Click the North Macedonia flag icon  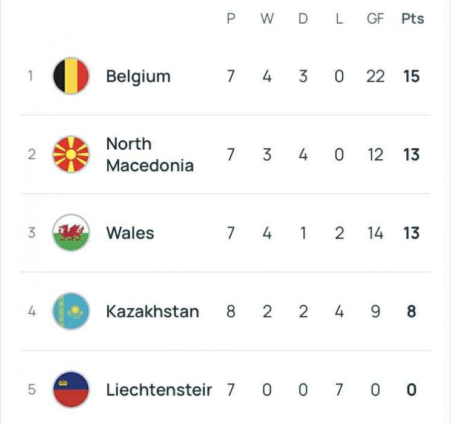[x=71, y=154]
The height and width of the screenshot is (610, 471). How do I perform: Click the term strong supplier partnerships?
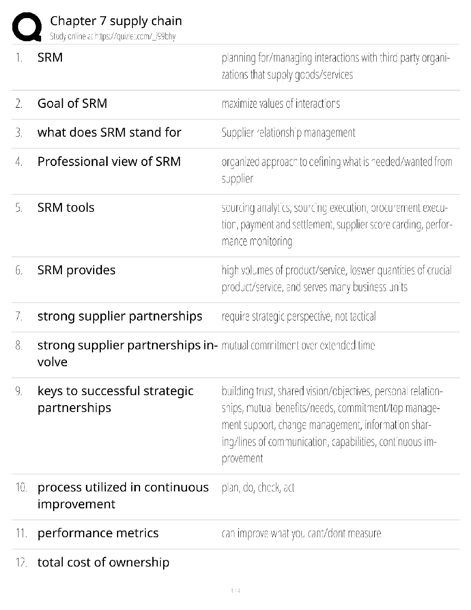(x=120, y=316)
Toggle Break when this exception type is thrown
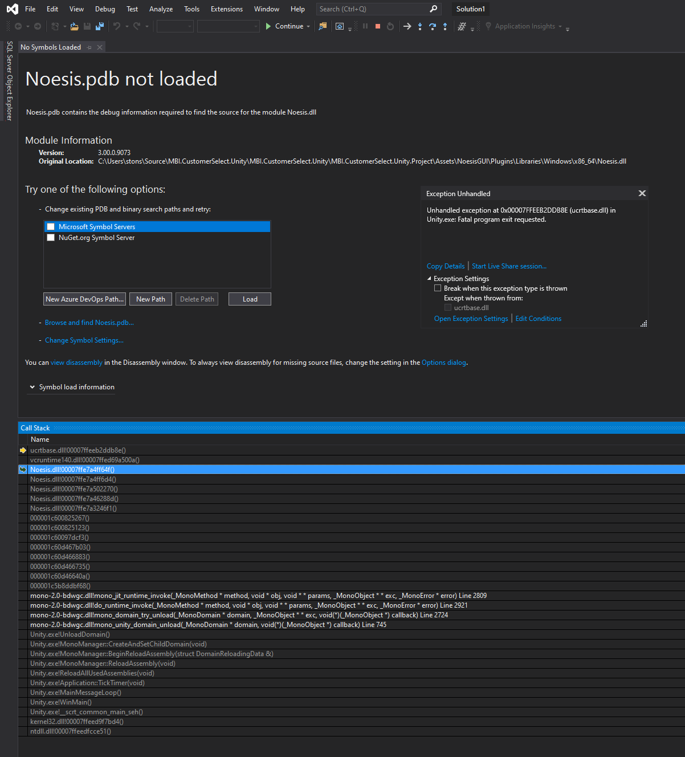The height and width of the screenshot is (757, 685). coord(438,288)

· · ·

▶ **Task directions**
From the line containing "The height and width of the screenshot is (610, 471)." through the final line of the listing, copy every line exactly and nothing else. Skip the pictures.

▶ **Finished task**
The height and width of the screenshot is (610, 471). How do I perform: Click the term strong supplier partnerships?
(x=120, y=316)
Toggle Break when this exception type is thrown
The height and width of the screenshot is (757, 685). coord(438,288)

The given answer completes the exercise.